How book publishing learned from music's digital mistake

Rob Reid writes in the WSJ, praising publishing for getting behind ebook publishing by licensing books for electronic formats, rather than boycotting e-readers, as the music industry boycotted MP3 players in its early days, and suggests that publishing may fare better than music because of it. I agree with Reid that publishing has generally handled the digital transition with more grace than record labels, but I think it's worth pointing out that publishing did commit many of the same blunders as the record industry -- notably using DRM (which drives piracy instead of sales), and embracing proprietary formats (which locks their products to vendors' platforms).

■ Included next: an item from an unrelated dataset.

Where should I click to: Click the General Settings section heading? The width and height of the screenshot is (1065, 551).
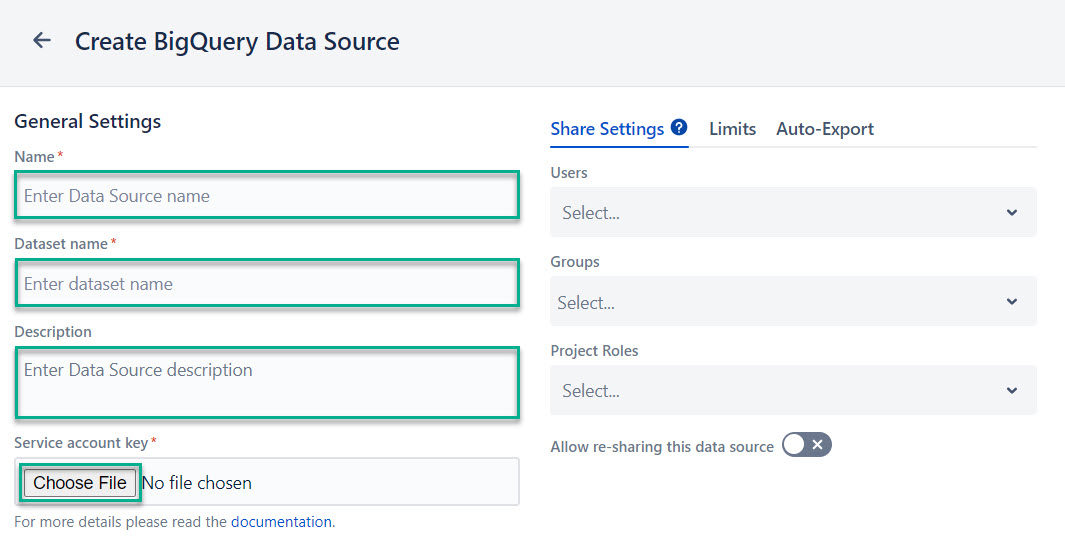coord(88,122)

This doesn't necessarily make publishers the Einstein to the music world's Ozzy Osbourne. Publishing had music's dismal example to learn from. It is also easier to see the digital light when a game-changing product is released by a major partner and customer, even if Amazon inspires more dread than comfort among publishers. Of course, things haven't gone perfectly smoothly: In April, three publishers—Hachette Book Group, Simon & Schuster and HarperCollins—settled a Justice Department lawsuit alleging they conspired to raise e-book prices. (HarperCollins is owned by News Corp., as is The Wall Street Journal.)

Publishers face many challenges today, and some may be existential—Amazon's dominance, for one, and the potential for authors to sell directly to readers. But as one industry executive wryly observed to me after ticking off a list of his industry's perils, "at least we're not self-immolators."